We didn’t come up with the plan, and we didn’t provide the way of escape, and we didn’t leave “Egypt” of our own accord, nor did we defeat our enemy. So, this is not works-based salvation. Yet, we have to cooperate with the plan, and we have to obey and yield right-of-way to God, and we have to leave the land of slavery and go with God into the kingdom he loves. If we don’t leave “Egypt,” then we are still in slavery. Faith is action, and it means we have to obey God’s plan for our salvation if we want to have the hope of eternity with God. And, if we don’t apply the blood (the sacrifice for our sins) to our own lives, in all practicality and practice, then we will not be spared the coming judgment, because we didn’t obey.

Trust and Obey / John H. Sammis / Daniel B. Towner

When we walk with the Lord in the light of His Word, What a glory He sheds on our way!
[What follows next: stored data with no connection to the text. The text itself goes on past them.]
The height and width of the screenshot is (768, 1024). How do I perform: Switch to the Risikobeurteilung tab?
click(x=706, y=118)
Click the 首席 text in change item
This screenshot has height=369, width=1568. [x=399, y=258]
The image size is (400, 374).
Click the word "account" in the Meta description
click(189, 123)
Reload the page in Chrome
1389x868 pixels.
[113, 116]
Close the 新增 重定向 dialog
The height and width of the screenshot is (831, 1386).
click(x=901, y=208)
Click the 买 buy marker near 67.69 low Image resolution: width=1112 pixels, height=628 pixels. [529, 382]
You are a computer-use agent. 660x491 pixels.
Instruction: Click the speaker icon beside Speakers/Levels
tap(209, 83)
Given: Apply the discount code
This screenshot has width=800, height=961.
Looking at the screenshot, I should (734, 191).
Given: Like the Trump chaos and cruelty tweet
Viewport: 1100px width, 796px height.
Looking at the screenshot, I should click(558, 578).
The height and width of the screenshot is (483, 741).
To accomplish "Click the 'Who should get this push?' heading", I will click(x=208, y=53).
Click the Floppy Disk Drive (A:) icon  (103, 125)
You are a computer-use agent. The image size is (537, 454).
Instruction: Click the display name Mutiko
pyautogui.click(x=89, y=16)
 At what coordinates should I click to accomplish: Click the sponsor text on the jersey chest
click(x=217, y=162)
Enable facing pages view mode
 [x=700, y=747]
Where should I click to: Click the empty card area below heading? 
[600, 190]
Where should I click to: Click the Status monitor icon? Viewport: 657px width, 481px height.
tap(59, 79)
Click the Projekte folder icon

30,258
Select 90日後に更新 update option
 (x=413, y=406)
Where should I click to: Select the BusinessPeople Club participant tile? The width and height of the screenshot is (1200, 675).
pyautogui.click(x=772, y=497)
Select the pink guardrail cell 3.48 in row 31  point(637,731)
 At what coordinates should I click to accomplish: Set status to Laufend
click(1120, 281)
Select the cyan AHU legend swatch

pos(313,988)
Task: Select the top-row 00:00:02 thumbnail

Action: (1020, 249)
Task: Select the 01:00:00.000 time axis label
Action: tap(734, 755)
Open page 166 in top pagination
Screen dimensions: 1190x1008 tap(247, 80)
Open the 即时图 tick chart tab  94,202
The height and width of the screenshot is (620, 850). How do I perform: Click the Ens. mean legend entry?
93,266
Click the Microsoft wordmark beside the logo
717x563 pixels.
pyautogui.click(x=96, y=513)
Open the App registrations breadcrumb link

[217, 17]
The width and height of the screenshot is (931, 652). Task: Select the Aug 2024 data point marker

While we do His good will, He abides with us still, And with all who will trust and obey.

Not a burden we bear, not a sorrow we share, But our toil He doth richly repay; Not a grief or a loss, not a frown or a cross, But is blessed if we trust and obey.

But we never can prove the delights of His love Until all on the altar we lay; For the favor He shows, for the joy He bestows, Are for them who will trust and obey.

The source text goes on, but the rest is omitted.